● **What you are asked to do**: Establish how many lines in the records below include the word "Open"; respond with that number only.

● **Listed entries**:
# # # #
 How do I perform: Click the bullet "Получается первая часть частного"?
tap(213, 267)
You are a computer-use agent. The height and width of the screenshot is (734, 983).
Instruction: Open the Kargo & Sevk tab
# # # #
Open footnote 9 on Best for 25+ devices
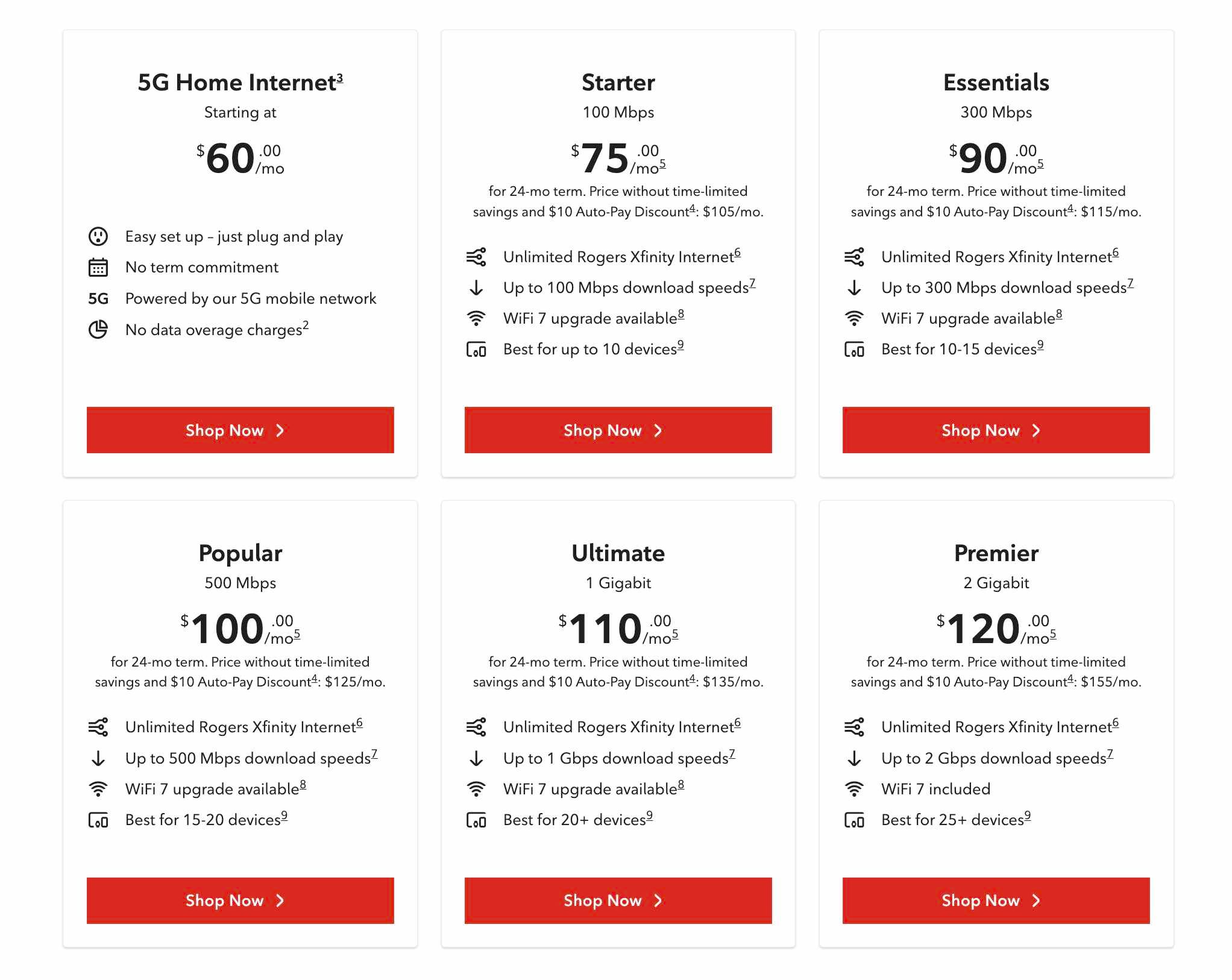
# # # #
● **Task result**: 2